Le barricate cadevano ad una ad una, le rovine si sgombravano, le botteghe venivano riaperte in migliore aspetto che mai; le belle donne riapparivano nelle passeggiate, le case ospitali s’aprivano a lieti e cortesi ritrovi, nei quali veniva fatta parte larghissima ai soldati di Garibaldi.
Del resto, pareva che da ogni parte si facesse a gara nel darci segno del gran bene che tutti ci volevano; il tugurio del povero, la modesta casa del borghese, il palazzo del ricco nobile, erano aperti per noi; dovunque entrassimo, eravamo sicuri d’essere i benvenuti.

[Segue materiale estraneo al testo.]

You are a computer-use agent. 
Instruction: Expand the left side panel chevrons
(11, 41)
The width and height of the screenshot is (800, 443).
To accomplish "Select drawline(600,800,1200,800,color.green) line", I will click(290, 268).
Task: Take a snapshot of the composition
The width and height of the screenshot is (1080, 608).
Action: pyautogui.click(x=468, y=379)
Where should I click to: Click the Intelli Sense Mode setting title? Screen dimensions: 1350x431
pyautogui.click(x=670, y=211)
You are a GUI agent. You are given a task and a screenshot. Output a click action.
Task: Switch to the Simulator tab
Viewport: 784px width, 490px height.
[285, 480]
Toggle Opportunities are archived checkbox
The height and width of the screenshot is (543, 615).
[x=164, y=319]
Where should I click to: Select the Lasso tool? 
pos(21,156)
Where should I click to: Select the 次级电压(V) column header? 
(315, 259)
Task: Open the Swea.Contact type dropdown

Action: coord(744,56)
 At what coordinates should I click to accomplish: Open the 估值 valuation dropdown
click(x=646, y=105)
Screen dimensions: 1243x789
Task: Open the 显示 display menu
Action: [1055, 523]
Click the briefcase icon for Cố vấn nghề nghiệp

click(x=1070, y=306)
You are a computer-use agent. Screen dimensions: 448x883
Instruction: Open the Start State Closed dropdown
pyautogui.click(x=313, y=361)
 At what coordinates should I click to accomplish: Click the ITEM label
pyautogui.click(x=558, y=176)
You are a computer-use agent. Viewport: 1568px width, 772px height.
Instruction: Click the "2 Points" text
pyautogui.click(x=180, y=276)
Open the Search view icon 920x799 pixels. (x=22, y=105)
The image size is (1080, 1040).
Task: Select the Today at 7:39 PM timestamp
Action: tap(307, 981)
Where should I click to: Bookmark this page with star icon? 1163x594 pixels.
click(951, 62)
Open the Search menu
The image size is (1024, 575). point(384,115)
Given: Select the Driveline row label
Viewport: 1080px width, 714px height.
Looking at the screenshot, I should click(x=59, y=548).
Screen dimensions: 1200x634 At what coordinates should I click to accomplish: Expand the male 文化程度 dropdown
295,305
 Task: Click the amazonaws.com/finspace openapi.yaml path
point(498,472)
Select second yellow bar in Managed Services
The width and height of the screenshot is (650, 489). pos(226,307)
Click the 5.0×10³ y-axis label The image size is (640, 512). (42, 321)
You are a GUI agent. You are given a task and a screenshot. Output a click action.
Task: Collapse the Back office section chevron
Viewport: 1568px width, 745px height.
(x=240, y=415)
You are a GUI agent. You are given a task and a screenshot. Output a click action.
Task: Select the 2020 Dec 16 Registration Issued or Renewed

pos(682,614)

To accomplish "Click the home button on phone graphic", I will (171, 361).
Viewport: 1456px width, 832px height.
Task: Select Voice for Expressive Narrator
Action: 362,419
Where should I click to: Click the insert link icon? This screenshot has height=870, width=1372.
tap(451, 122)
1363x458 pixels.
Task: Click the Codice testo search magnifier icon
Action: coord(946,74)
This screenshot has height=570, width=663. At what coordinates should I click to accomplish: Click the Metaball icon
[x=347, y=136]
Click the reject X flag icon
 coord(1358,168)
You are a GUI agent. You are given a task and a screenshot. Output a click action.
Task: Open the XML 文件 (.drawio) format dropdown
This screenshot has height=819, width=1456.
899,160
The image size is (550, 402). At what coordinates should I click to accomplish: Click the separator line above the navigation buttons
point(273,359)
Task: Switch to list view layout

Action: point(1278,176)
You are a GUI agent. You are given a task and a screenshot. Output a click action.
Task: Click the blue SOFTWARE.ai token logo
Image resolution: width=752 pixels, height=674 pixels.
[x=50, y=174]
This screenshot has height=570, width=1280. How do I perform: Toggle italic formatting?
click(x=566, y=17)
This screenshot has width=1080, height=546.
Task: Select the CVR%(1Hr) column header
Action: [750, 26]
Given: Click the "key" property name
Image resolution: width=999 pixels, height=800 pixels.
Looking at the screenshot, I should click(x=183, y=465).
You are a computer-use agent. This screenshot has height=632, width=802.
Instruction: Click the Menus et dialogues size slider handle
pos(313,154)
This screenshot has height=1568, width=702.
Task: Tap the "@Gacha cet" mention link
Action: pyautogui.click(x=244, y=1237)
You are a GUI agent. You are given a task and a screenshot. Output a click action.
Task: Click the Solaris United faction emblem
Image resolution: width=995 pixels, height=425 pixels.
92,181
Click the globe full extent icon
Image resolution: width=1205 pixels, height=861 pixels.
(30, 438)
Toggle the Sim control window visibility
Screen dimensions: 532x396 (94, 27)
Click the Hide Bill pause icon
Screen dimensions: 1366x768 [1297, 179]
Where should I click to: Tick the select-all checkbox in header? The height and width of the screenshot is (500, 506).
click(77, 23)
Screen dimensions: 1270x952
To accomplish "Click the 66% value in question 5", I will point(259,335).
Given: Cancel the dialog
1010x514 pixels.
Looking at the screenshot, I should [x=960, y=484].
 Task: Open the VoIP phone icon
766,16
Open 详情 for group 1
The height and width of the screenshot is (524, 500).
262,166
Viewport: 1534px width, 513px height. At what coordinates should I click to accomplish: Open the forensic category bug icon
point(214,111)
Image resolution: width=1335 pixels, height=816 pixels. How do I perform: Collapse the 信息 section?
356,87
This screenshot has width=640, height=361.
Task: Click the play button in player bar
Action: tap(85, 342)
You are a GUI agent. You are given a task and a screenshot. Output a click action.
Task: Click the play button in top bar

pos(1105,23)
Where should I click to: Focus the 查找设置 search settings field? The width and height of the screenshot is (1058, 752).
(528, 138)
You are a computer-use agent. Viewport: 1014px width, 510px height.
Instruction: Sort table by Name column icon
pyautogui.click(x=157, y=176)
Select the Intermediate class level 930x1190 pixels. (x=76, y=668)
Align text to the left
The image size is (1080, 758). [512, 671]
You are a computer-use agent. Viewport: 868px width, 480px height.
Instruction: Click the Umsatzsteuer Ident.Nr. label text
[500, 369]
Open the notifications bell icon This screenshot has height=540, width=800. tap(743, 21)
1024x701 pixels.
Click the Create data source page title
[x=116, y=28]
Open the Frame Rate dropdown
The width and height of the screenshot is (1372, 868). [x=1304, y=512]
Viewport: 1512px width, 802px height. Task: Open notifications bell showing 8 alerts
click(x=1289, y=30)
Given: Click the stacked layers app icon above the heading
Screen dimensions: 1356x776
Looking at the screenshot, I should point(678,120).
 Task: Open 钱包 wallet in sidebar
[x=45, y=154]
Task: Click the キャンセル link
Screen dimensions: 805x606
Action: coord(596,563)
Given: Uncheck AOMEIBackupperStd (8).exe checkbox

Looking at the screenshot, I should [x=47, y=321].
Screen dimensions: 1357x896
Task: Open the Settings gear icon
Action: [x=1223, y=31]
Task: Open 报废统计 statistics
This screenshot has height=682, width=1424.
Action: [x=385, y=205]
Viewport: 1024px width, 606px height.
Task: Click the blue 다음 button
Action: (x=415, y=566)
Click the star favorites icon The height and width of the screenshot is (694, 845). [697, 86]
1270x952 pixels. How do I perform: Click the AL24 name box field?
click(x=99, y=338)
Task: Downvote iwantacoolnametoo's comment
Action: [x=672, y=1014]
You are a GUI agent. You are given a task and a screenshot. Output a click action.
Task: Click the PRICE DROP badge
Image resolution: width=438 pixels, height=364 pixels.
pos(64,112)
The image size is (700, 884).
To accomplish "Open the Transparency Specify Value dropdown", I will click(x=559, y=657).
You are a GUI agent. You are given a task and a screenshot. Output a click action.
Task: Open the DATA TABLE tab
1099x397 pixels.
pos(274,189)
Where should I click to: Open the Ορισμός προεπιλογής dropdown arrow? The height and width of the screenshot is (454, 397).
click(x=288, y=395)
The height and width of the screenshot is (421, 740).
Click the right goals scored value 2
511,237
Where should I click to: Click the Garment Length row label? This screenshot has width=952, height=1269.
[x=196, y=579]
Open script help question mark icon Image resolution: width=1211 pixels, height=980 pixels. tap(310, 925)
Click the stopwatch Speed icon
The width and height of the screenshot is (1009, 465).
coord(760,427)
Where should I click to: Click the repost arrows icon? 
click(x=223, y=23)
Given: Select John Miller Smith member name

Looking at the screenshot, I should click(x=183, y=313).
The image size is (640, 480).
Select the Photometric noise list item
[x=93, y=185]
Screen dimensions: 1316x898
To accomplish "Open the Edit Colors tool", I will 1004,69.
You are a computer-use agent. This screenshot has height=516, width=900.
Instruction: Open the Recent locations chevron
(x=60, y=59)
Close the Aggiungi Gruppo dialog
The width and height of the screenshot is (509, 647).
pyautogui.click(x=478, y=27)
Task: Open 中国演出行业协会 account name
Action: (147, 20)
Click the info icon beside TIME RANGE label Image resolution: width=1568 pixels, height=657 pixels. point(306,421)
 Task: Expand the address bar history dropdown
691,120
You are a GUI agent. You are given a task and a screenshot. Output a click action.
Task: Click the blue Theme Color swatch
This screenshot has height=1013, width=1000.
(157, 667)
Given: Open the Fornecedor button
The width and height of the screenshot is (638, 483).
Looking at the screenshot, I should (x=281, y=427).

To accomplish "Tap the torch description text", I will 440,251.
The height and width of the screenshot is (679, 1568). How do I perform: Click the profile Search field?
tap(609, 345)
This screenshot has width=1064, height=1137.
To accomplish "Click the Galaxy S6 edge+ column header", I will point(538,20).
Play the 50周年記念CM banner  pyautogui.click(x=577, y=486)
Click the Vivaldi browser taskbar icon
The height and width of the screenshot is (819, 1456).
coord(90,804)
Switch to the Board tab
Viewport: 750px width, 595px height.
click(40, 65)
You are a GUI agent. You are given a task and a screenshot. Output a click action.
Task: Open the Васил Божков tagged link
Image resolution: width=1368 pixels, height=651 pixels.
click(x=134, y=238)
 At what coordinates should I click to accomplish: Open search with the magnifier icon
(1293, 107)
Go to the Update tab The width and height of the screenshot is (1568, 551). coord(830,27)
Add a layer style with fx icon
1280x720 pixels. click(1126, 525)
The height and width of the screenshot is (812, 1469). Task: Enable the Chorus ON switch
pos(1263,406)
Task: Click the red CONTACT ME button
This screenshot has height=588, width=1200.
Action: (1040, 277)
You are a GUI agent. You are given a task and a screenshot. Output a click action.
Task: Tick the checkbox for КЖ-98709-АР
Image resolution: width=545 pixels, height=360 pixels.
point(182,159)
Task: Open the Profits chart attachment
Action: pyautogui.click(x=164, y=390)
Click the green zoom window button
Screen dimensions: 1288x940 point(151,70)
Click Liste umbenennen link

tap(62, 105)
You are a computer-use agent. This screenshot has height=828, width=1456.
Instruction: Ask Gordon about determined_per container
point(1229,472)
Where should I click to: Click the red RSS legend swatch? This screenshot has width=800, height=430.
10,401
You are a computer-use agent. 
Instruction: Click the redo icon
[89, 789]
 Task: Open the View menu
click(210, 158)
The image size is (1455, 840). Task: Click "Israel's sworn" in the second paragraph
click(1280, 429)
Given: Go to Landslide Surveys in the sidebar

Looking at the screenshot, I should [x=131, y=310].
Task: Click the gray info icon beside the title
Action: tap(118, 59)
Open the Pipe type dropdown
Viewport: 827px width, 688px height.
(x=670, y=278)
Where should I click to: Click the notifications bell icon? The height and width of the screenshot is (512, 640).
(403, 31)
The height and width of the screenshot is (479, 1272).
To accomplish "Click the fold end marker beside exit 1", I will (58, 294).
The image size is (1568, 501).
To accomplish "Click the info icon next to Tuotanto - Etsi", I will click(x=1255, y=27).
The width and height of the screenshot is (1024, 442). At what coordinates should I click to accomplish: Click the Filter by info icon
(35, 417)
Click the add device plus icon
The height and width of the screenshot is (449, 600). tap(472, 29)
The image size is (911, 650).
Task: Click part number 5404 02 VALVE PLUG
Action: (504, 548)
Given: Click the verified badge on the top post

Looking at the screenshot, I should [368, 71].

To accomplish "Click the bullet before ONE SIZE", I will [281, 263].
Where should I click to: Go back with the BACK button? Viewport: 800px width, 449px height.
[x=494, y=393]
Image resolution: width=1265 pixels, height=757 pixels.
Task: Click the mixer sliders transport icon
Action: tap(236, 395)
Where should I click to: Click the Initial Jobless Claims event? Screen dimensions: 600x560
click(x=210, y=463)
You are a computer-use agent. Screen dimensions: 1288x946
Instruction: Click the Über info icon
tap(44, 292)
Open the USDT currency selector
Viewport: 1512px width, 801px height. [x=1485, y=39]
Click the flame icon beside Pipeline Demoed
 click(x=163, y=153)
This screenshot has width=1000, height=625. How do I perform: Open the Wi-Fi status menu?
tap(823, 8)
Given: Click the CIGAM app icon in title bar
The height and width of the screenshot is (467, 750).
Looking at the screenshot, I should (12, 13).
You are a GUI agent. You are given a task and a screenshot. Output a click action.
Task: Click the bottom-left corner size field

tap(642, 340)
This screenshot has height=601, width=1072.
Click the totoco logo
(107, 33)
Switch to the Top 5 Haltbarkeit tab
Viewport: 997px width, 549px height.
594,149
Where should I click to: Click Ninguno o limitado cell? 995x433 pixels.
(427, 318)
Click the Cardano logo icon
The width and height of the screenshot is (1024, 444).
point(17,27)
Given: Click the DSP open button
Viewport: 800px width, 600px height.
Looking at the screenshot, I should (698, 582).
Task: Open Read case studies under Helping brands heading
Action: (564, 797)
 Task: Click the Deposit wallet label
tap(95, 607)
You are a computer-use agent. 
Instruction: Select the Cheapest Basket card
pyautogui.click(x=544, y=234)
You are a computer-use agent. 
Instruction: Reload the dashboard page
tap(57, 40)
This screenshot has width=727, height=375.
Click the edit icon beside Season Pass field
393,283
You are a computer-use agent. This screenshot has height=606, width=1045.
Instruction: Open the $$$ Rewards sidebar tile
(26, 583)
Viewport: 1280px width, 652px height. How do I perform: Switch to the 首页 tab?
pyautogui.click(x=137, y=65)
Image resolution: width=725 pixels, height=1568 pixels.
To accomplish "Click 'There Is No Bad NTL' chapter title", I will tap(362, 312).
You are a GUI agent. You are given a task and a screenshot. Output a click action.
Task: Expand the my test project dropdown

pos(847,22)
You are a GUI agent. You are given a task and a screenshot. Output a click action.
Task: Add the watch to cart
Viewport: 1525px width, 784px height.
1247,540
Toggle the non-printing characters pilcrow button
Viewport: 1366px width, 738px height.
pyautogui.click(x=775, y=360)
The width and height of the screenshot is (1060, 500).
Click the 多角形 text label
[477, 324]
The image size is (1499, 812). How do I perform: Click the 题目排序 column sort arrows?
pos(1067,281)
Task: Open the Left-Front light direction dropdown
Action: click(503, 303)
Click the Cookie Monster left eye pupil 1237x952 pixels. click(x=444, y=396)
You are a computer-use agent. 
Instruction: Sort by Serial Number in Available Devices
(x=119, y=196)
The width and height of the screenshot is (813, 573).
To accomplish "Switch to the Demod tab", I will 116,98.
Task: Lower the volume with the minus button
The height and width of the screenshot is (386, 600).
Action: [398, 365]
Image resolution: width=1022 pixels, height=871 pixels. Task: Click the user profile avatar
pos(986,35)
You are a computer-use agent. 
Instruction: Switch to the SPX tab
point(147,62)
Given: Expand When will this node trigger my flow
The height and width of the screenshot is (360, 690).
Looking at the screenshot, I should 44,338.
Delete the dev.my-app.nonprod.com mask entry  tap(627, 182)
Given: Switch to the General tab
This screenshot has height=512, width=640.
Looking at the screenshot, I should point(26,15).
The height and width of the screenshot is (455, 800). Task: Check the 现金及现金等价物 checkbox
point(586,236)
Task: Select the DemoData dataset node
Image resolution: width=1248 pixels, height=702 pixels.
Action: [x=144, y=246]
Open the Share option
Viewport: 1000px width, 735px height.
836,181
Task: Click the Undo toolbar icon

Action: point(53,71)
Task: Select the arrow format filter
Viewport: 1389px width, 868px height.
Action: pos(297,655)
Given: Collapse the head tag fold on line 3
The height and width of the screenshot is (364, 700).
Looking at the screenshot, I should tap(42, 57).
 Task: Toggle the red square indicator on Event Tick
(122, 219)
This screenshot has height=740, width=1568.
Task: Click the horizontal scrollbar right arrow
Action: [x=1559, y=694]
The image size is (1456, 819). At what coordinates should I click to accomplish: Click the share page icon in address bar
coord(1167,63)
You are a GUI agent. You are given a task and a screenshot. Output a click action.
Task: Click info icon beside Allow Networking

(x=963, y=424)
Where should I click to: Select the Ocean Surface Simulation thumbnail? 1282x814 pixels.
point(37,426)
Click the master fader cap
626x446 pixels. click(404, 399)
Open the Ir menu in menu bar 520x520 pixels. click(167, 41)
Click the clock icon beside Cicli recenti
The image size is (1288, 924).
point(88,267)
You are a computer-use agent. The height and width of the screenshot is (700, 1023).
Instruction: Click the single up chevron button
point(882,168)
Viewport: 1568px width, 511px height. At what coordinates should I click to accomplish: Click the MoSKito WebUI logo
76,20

Chi potrebbe descrivere con lingua o con penna le deliziose serate, trascorse in quegli ameni giardinetti in riva al mare, in mezzo al profumo de’ fior d’arancio, in mezzo agli sguardi di quelle vaghe bellezze siciliane; chi saprebbe mai dire quanto fosse per noi gradito il linguaggio di quei cittadini, i quali ci dicevano di continuo: «Grazie a voi, liberatori nostri; questa felicità che godiamo è tutto vostro merito!».
Io guardavo con occhio di sincera ammirazione quella città, i cui abitanti s’eran lasciati tempestare per due dì e per due notti dalle bombe, senza dare un lamento, senza tradire un senso di sconforto, senza lasciarsi sfuggir dalle labbra una parola, che accennasse a paura. E veramente in que’ terribili giorni ultimi di maggio, si poté dire che la grande anima di Garibaldi aveva pieni di sé i petti dei palermitani, e che questi parlavano per bocca sua, quando gli ignominiosi patti, offerti dai bombardatori, vennero respinti con urla di sdegno, e quando il grido: mora, mora! suonò più forte, quasi a provocare il nemico ché, rotta la tregua, ricominciasse più fiera la sua spietata battaglia.
E pensavo sovente: “Quante altre delle nostre città avrebbero fatto ciò che fece Palermo?”.
Stringiamo in un serto il nome della superba regina della Trinacria con Milano, con Brescia, con Venezia e con Roma.